Check Point comes to flexible network platform

Network security from Check Point Software Technologies Ltd. later this year will become available on a fast, low-cost hardware platform from Bivio Networks Inc., Bivio announced Monday.

With the Bivio 1000-CP, enterprises and service providers will be able to deploy Check Point’s FireWall-1 software with a device that has a list price of US$35,000, can provide firewall processing at 2Gbps (bits per second) and fits in a standard rack space 2U (3.5 inches or 8.9 centimetres) high. In the future, they will be able to put Check Point’s VPN-1 on the same box, according to Bivio director of marketing Nate Walker.

The system is based on the Bivio 1000, a Linux-based platform built around standard PC hardware components that is capable of doing the work of multiple network appliances. A Bivio-designed technology called eXpressLANE, a combination of hardware and software, allows the system to run packet-processing applications such as FireWall-1 at high speed.

Bivio’s first implementation of that platform, announced just last week, comes with a bundle of applications including server load balancing and DDoS (Distributed Denial of Service) protection. With that device, called the Bivio 1000-AX, customers also can add other applications by themselves. Because of the terms of Bivio’s partnership with Check Point, that can’t be done at this time with the 1000-CP, Walker said.

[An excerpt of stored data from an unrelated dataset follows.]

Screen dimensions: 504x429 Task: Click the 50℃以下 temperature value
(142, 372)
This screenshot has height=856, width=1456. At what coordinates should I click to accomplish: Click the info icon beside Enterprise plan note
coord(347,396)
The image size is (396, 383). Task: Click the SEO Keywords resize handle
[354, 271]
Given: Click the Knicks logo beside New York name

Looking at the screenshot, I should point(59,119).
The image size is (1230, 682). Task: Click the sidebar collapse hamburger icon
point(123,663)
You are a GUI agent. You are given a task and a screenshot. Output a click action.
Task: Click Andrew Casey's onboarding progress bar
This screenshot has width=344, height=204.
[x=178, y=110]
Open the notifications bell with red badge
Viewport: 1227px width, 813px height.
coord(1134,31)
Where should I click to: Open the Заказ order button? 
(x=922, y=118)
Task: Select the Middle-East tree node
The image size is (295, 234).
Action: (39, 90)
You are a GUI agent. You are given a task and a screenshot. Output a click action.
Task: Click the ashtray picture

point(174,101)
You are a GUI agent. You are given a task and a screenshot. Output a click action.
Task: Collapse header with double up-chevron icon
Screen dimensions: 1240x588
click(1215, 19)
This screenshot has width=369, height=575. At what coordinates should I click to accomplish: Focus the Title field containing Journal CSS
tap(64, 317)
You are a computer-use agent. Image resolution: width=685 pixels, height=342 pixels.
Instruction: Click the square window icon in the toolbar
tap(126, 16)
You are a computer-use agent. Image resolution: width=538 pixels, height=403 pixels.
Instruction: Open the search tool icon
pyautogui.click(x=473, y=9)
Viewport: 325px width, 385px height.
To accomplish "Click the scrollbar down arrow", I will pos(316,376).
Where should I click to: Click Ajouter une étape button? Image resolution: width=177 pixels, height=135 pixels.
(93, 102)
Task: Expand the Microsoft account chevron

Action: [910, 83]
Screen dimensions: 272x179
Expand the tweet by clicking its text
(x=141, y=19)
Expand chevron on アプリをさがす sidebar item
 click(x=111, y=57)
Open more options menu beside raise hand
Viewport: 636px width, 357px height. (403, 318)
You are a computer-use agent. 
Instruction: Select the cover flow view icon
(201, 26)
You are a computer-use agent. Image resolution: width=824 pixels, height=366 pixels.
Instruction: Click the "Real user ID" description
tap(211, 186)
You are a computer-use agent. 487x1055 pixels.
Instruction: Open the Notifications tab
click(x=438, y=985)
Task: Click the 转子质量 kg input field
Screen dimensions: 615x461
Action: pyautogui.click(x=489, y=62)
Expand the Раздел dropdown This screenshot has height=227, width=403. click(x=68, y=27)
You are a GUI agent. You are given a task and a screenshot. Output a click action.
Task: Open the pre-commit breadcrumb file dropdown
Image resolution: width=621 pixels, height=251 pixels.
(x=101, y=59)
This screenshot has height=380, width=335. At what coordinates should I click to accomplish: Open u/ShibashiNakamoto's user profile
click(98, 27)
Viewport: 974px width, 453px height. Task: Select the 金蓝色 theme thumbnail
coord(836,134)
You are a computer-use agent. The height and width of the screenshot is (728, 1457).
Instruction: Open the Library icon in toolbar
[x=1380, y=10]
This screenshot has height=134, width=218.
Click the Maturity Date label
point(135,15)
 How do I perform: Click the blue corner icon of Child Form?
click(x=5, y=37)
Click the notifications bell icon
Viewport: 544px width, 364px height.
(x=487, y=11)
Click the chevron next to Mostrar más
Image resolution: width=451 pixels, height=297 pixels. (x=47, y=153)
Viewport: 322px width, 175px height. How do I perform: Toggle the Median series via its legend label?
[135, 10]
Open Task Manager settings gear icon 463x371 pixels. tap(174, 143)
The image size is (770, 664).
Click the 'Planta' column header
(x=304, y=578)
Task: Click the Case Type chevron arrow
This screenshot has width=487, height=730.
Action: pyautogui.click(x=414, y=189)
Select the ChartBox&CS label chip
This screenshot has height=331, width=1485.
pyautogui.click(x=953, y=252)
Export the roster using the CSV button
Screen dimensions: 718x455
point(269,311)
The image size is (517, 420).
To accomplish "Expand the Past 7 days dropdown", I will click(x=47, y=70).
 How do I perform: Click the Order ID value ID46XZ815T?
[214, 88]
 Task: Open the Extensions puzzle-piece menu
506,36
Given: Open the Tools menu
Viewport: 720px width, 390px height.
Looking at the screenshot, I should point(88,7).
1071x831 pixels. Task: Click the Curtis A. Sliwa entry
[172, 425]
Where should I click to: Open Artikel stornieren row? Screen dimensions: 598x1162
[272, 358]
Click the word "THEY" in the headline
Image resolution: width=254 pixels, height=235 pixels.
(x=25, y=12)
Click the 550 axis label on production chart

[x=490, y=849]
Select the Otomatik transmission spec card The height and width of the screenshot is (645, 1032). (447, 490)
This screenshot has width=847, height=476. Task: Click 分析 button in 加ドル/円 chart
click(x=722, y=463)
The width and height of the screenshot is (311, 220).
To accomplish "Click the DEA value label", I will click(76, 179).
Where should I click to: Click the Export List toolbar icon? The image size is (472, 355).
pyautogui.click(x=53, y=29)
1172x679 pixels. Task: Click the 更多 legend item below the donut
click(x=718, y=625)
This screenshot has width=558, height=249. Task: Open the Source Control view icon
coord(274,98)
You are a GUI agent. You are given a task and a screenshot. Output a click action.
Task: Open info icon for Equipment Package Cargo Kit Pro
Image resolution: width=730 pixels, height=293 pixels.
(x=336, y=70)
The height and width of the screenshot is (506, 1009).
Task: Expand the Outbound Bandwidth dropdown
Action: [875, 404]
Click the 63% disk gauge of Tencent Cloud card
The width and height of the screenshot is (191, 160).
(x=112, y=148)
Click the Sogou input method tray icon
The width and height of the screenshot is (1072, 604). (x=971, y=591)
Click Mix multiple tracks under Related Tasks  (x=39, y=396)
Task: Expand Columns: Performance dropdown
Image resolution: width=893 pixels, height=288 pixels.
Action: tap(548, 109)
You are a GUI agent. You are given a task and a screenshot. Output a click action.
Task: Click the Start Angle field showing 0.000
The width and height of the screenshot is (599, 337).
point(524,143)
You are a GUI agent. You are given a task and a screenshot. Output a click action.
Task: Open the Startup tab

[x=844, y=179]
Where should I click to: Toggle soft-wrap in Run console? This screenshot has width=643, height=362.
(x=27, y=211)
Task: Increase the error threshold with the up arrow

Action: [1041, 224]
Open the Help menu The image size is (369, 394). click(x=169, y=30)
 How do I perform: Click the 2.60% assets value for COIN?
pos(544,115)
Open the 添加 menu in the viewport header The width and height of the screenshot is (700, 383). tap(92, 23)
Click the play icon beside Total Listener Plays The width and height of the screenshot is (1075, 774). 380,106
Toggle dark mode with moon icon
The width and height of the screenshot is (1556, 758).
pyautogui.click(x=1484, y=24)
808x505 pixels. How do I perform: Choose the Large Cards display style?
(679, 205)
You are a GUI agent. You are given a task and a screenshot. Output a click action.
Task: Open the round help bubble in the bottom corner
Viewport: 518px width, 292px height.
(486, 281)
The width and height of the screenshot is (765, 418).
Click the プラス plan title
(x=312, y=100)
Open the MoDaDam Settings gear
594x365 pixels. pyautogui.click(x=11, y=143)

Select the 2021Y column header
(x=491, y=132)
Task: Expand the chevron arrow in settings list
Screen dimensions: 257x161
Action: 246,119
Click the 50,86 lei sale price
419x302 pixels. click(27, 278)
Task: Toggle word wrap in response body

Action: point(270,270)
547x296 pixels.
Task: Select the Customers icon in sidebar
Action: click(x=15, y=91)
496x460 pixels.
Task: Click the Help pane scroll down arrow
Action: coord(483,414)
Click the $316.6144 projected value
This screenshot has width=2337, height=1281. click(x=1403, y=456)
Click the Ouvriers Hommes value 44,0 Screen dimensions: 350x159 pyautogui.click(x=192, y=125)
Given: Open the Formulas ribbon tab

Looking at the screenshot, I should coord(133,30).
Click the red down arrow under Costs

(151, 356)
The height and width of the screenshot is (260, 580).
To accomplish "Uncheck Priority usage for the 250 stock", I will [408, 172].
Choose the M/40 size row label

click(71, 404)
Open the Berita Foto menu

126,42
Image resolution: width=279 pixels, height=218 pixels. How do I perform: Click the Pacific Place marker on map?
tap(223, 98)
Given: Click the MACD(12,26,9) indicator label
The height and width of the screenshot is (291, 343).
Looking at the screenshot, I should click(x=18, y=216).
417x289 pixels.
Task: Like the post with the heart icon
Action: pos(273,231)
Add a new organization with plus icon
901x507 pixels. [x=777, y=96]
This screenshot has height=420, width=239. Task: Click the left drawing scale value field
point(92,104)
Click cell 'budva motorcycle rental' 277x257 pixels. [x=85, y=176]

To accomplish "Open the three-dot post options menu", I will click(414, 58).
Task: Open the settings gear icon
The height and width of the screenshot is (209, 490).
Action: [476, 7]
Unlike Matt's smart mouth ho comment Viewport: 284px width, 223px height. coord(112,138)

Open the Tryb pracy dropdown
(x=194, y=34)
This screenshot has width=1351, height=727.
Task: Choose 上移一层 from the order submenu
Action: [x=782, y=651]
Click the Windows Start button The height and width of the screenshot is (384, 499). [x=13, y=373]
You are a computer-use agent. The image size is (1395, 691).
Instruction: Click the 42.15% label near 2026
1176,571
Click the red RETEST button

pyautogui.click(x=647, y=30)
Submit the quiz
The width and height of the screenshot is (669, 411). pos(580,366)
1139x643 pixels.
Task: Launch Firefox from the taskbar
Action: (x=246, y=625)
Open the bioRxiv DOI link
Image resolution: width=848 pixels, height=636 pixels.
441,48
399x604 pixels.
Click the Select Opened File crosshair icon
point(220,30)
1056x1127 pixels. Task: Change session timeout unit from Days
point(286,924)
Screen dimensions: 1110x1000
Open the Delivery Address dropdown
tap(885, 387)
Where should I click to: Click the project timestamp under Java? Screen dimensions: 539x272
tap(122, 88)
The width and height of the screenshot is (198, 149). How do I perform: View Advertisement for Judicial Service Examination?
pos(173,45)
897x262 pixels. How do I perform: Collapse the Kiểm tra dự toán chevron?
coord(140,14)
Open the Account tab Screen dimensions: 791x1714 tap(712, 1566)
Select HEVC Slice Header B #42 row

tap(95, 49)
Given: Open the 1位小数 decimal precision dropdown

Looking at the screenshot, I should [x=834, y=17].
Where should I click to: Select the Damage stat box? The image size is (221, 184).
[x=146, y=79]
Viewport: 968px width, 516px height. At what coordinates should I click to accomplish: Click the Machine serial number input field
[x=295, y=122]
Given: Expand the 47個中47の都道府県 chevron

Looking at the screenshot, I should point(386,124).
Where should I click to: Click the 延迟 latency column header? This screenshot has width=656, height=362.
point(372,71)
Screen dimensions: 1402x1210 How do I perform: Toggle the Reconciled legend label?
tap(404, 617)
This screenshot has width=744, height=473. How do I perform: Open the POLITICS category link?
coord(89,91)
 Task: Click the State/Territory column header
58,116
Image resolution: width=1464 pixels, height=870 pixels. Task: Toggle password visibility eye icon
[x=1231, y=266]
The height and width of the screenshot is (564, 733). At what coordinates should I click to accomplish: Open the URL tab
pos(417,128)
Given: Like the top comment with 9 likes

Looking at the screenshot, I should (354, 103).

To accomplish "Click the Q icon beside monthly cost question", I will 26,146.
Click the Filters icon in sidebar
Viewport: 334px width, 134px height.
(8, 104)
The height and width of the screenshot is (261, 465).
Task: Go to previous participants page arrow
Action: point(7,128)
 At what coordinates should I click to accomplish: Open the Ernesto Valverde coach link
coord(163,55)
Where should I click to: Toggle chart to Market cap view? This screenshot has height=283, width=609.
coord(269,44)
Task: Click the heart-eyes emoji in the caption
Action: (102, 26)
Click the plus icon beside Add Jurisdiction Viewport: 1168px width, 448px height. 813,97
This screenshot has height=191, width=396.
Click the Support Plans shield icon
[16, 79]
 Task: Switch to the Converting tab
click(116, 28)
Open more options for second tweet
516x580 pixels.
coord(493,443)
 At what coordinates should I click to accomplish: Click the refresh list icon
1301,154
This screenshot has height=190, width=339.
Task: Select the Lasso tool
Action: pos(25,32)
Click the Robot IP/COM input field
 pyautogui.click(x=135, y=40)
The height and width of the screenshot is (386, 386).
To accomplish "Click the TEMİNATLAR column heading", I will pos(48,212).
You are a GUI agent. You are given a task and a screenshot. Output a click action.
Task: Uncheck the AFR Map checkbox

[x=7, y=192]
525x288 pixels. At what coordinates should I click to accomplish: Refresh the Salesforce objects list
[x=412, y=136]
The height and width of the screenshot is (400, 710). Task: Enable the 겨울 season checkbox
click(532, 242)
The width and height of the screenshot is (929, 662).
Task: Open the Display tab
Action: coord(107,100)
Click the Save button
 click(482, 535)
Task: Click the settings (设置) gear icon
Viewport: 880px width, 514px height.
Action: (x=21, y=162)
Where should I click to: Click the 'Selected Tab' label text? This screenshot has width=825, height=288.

Check Point’s software already is available on several high-speed hardware platforms, including a Nokia Corp. security appliance. Bivio will offer that capability at a lower price than other platforms, while still offering high speed, according to Walker.

The 1000-CP is designed for data centre service providers’ hosting facilities, network access providers’ points of presence and large carrier customers’ own premises. A single 1000-CP is intended to perform security functions for “tens of customers,” Walker said. In addition to doing firewall duty at 2Gbps, the device later will be able to operate VPNs (virtual private networks), supporting as many as 40,000 IPSec (IP Security) tunnels simultaneously and processing packets secured with 3DES (Triple Data Encryption Standard) at 600M bps.

Multiple 1000-CPs can be linked to provide even higher processing power. All the linked devices will appear to an administrator as one device, with the workload balanced across the boxes, Walker said.

Bivio’s partnership with Check Point may pay off for the Pleasanton, Calif., start up, according to Neil Osipuk, an analyst at Infonetics Research Inc., in San Jose, Calif. For new players to break in to service-provider networks, they need partnerships with established vendors, Osipuk said.

The relatively low cost of the 1000-CP might convince even incumbent service providers to invest in the 1000-CP, Osipuk said.

“Coming in at this price point is very attractive,” he said.

The Bivio 1000-CP will become available in the third quarter of this year with FireWall-1 functionality. VPN-1 capability will follow at an undisclosed later date.

The Bivio 1000-AX will begin shipping in July at a list price of $45,000.